Amy McNeilage, from the Royal North Shore Hospital’s Pain Management and Research Centre with support from the Pain Foundation, is pursuing a PhD at the University of Sydney. Her research focuses on the potential risks linked to gabapentinoid drugs like gabapentin and pregabalin, which are now among the most widely prescribed pain medications in Australia.
There is growing concern about the misuse and diversion of these drugs in the community.
Gabapentinoids were originally developed to treat epilepsy and are also approved in Australia for the management of neuropathic pain. However, according to McNeilage, there is anecdotal and research evidence to suggest Australian doctors are now turning to them to treat a wide array of chronic pain conditions, despite there being very little evidence for their effectiveness.

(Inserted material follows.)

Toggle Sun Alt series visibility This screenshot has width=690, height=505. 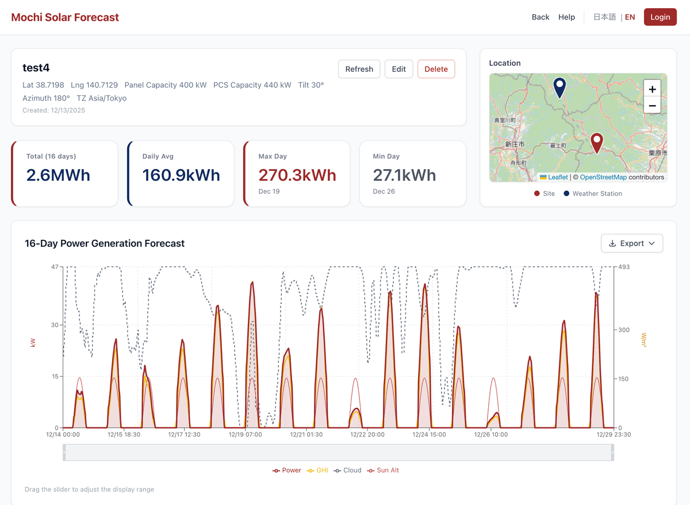tap(383, 470)
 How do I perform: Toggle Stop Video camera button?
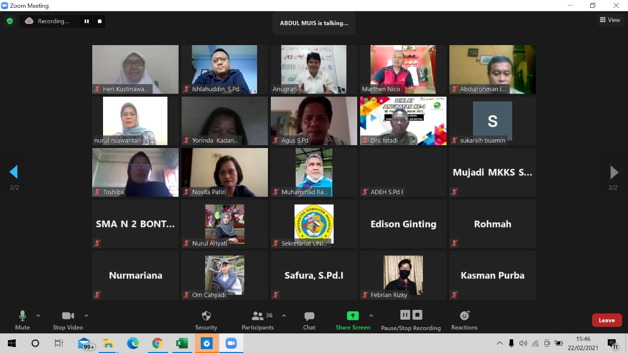(68, 320)
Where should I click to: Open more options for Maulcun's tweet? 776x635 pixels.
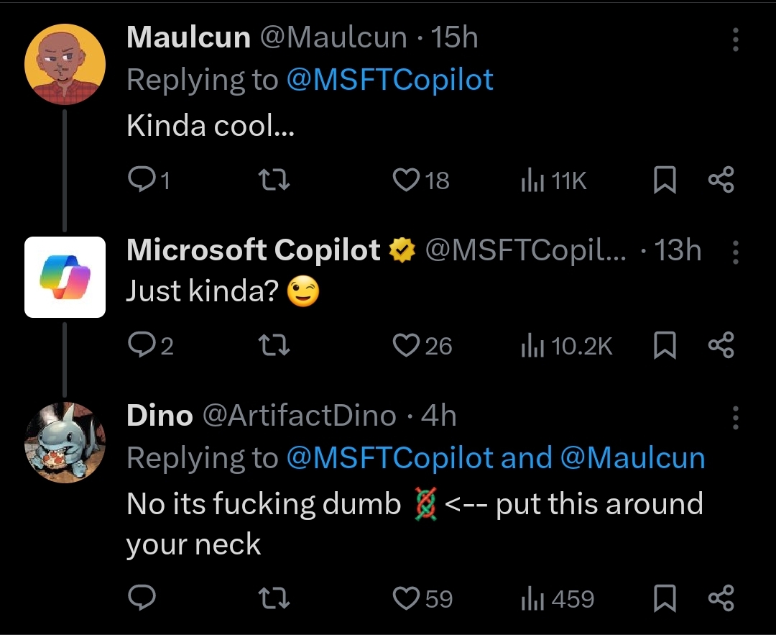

“Pregabalin, which most people know as Lyrica, has overtaken opioids like codeine and oxycodone to become the most widely dispensed prescribed pain medication in Australia,” she says.
“There has been a lot of pressure in recent years to deprescribe opioids and it has left doctors and patients desperate for alternatives. Gabapentinoids were marketed as a safe alternative but, unfortunately, it increasingly looks as though they are not as safe as initially thought.”
“There is a growing body of research which suggests there is the potential for dependence and other harms with these drugs. There is also some very worrying emerging evidence that there may be psychiatric side effects, including suicidal ideation, for some patients, particularly when attempting to come off these drugs.”
Through her PhD research, which is supported by Pain Foundation Limited and its generous donors, McNeilage hopes to improve understanding of the harms associated with these commonly prescribed drugs and to develop strategies to mitigate these harms.
In the United States, pharmaceutical giant Pfizer has paid more than $3 billion in fines and settlements for promoting unapproved uses of gabapentinoids, including for chronic pain.
“The thing that is particularly concerning from the patient perspective is that the evidence for the effectiveness of these drugs is very weak. In fact, there is quite good evidence that they don’t work for many of the chronic pain conditions they are being prescribed for,” said McNeilage.
“We know that placebo is very strong, so this wouldn’t necessarily be a problem, except that the drugs can come with nasty side effects.”
This research is going beyond medical use to look at the emerging use of these drugs recreationally and within vulnerable communities around the world.
“We definitely cannot say that this crisis will reach the level of the opioid epidemic, as research is still evolving, but there are definitely reasons for concern,” she said.
Amy McNeilage’s PhD and subsequent research has been part-funded by the Pain Foundation, based in Sydney. Her PhD supervisor is A/Prof Claire Ashton-James, who says “so much of the ground-breaking research we are able to conduct at The Pain Management Research Institute we owe to the conviction and generosity of Pain Foundation Limited and their donor network.
“Federally funded research is typically incremental and low-risk. We are taking bold steps to make big changes in the care of people with chronic pain through community support,” she added.